El primer desembarco gastronómico de Mauro Colagreco en Argentina fue en 2016 con la apertura de Carne, su propuesta enfocada en hamburguesas de alta calidad y con carne de pastura. La última novedad del chef es que inicia una nueva etapa en Argentina de la mano de Pride Developer. La desarrolladora incorporará la visión gastronómica de Colagreco a sus proyectos residenciales y de hospitality. La alianza contempla la propuesta gastronómica del Club House de Pride Canning, el desarrollo de un mercado gastronómico en el Pride Canning Center y el restaurante que formará parte de Autograph Collection Hotels de Marriott International, un hotel en el centro de la ciudad de Buenos Aires (Sarmiento 1322), cuya construcción comienza a fines de 2026. Con esta unión, Colagreco desembarca en el país con el concepto de cocina y la filosofía construida en el exterior.
“Me motiva ver que el terreno ya está mucho más propicio para encarar proyectos de más envergadura. Veo que hoy hay un público en Argentina que está en condiciones para probar mi cocina. No lo digo por una cuestión de precios o de economía, sino por una cuestión de preparación, de conocimiento de producto”, dice el chef y destaca el desarrollo que han hecho los productores en el país: “Hablar de mejillones de Tierra del Fuego y poder encontrarlos en Buenos Aires era impensado por ejemplo. Poder contar con esa red de productores es fundamental para mi cocina. Y eso me da ganas”.

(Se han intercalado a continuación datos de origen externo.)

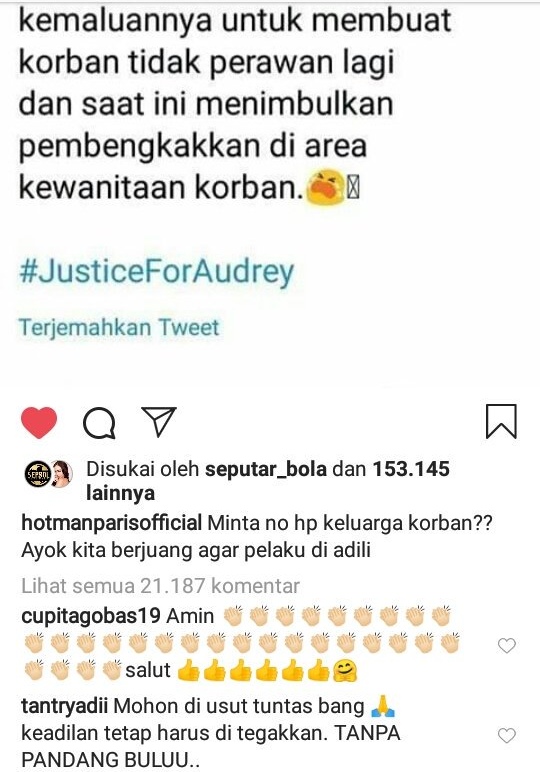
Task: Tap the second liker's avatar thumbnail
Action: click(x=62, y=474)
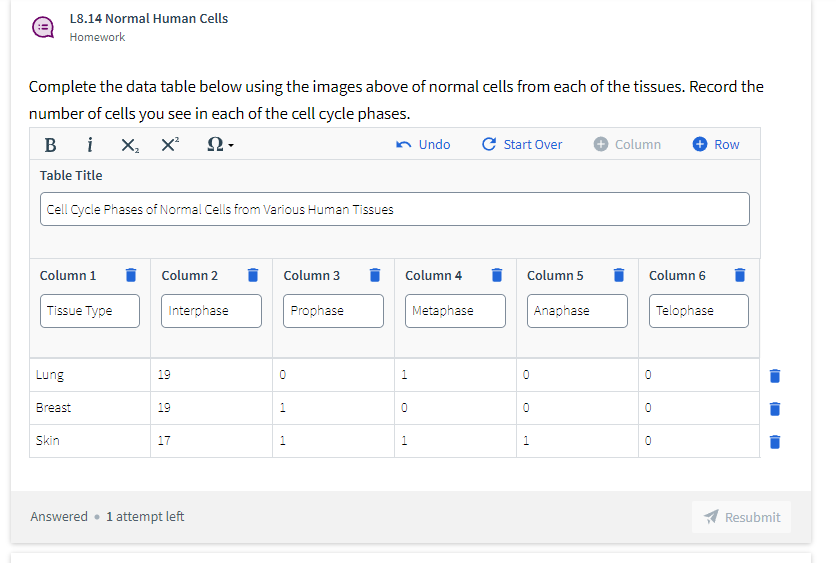
Task: Delete the Skin row
Action: (x=774, y=441)
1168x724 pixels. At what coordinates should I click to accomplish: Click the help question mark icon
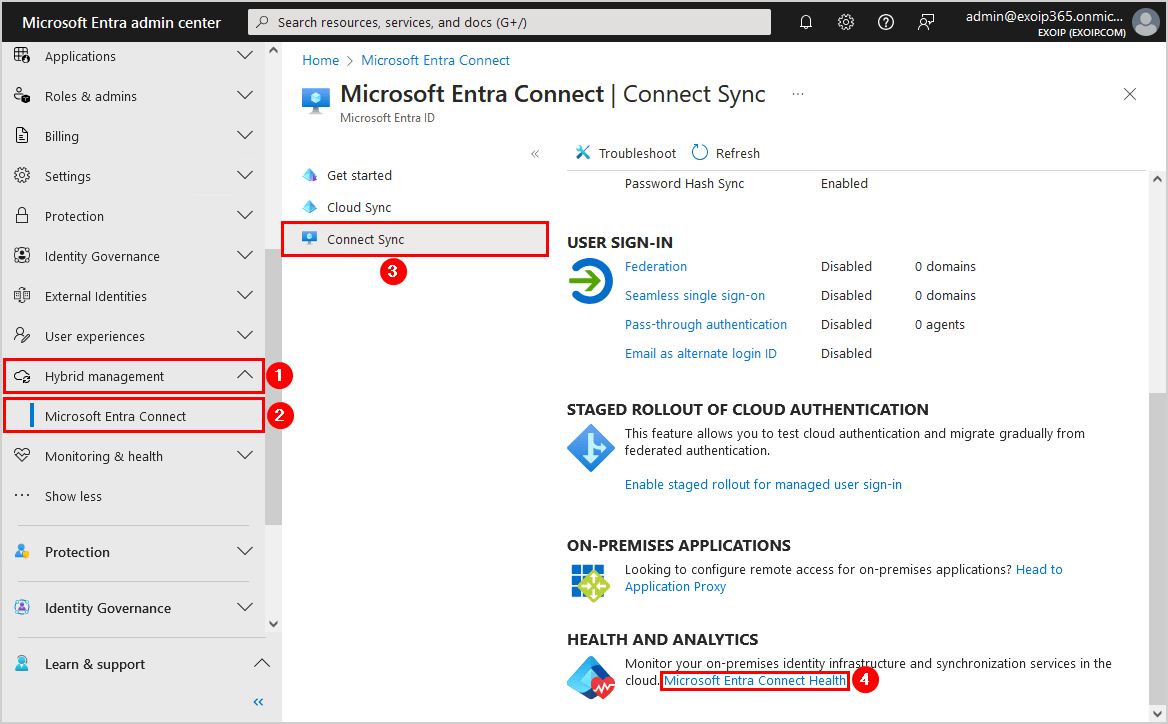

El futuro está en la educaciónCon una trayectoria reconocida y a sus 50 años, Mauro Colagreco apuesta al futuro de la educación. Este año fue designado como Director Académico de la Licenciatura en Gastronomía en UADE. Su llegada representa un hito para la Universidad y un impulso significativo para la formación de las futuras generaciones de profesionales gastronómicos. “Estoy en una etapa de la profesión donde la transmisión de conocimiento empieza a ser un legado importante, esas son las razones por la que me sumé a la UADE”. Por último, Colagreco revela un proyecto que lo tiene muy entusiasmado: la próxima apertura (abril 2027) del hotel de Mirazur, un paso que ampliará su universo culinario hacia una experiencia de hospitalidad integral.